Among the many other agents that he has studied are topoisomerase inhibitors. He served as principal investigator for trials of topotecan in both NSCLC and SCLC. The study of patients with SCLC refractory to the topoisomerase II poison etoposide showed that topotecan, a topoisomerase I poison, had modest antitumor activity, indicating that clinical resistance to the former did not confer cross-sensitivity to the latter.17 Topotecan subsequently became the only approved second-line therapy for SCLC until lurbinectedin (Zepzelca) was approved last year.18
Perez-Soler said he was also proud of a 2000 paper he described as one of the first reports on patient-derived xenografts (PDXs) in mice.19 The study found that NSCLC tumors implanted in mice had an overall take rate of 46% (95% CI, 36%-56%), were morphologically very similar to the original tumors, and had a response rate to paclitaxel of 21% (95% CI, 9%-38%), which was equivalent to the response in human patients with advanced NSCLC.

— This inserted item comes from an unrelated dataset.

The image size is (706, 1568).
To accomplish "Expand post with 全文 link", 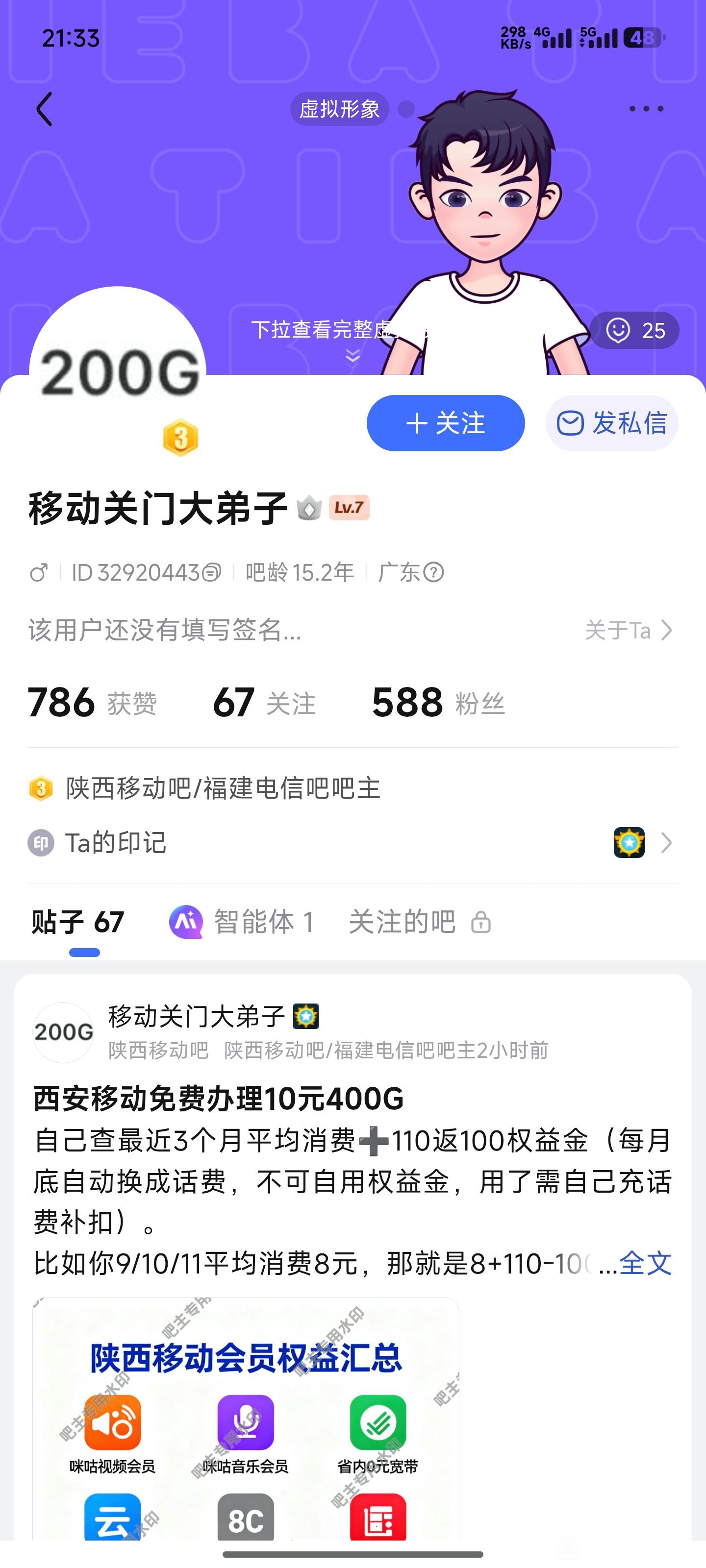I will [x=645, y=1263].
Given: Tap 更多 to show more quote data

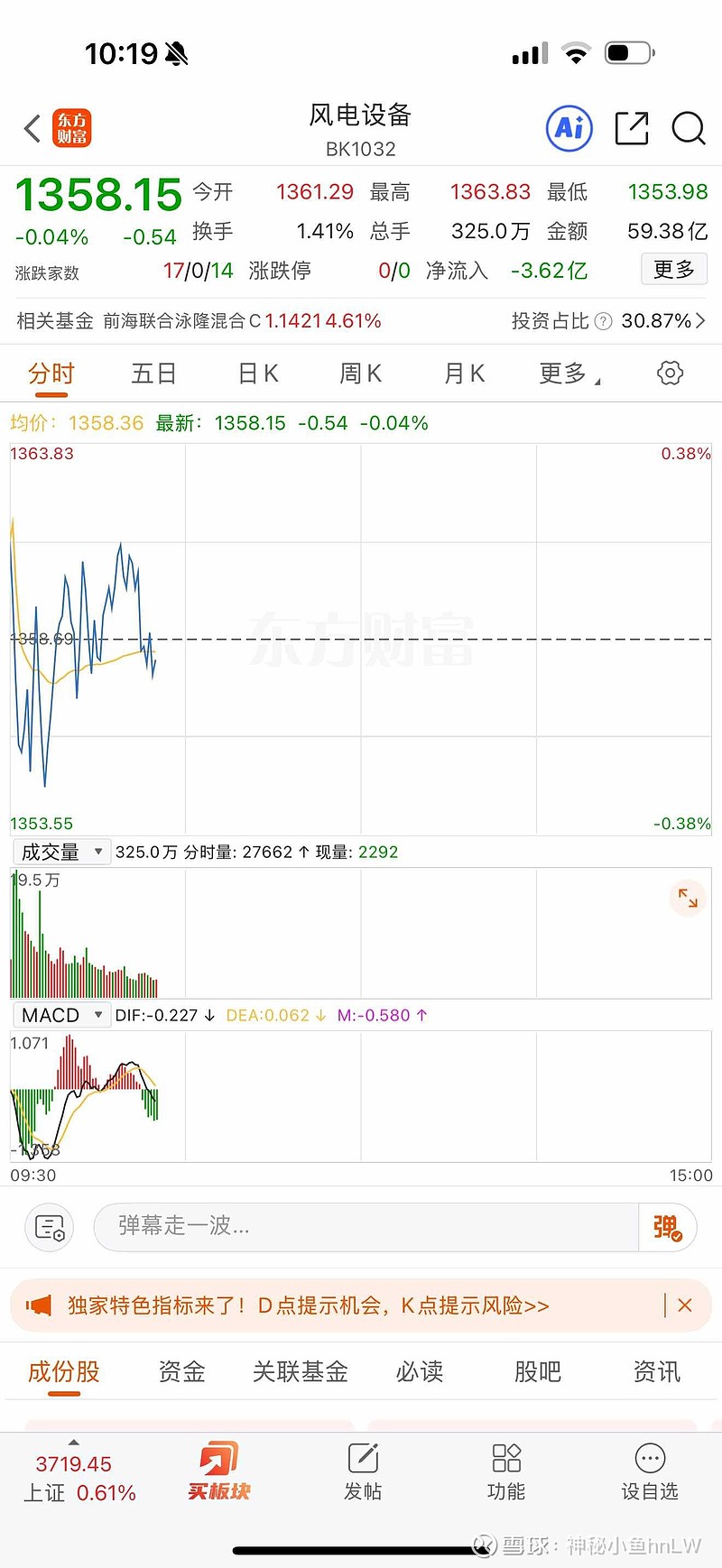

“We demonstrated, I think for the first time, that this actually is a clinically relevant model, in the mouse, of human tumors. If that tumor in the mouse—which is your tumor—responds to the drug, your tumor will respond when they give you the drug,” he said. “And then 10 or 15 years after that, the whole thing exploded, and PDXs are now the new standard for in vivo tumor model.”
In recent years, Perez-Soler has remained involved in a broad spectrum of thoracic cancer research while also continuing his professional, administrative, and mentoring work. His projects include leadership of the Paul Calabresi Career Development Award for Clinical Oncology, a National Cancer Institute grant that has allowed approximately 25 young investigators at Einstein to dedicate the bulk of their time to research. He also plans on supporting his colleagues’ work, such as Halmos’ studies of MET mutations and Cheng’s inhaled azacitidine trial as well as her study of RICTOR, a component of the mTOR complex 2 (mTORC2) that is amplified in 8% to 13% of lung cancers.20
Cheng discovered RICTOR amplification in an 18-year-old never-smoker with lung adenocarcinoma, treated the patient with mTORC1/2 inhibitors, and together with her fellow investigators analyzed the protein and its oncogenic effects. They found that in 11% of lung cancers, RICTOR occurs as the sole potentially actionable gene target and launched a drug-screening effort to identify specific RICTOR inhibitors.
“It’s the youngest patient I’ve ever seen with lung cancer,” said Perez-Soler, who is the study’s corresponding author. “Is RICTOR going to be important? We don’t know. It could be important. It might lead to some treatments that would target that. It’s intriguing. It’s novel. The work needs to be done.”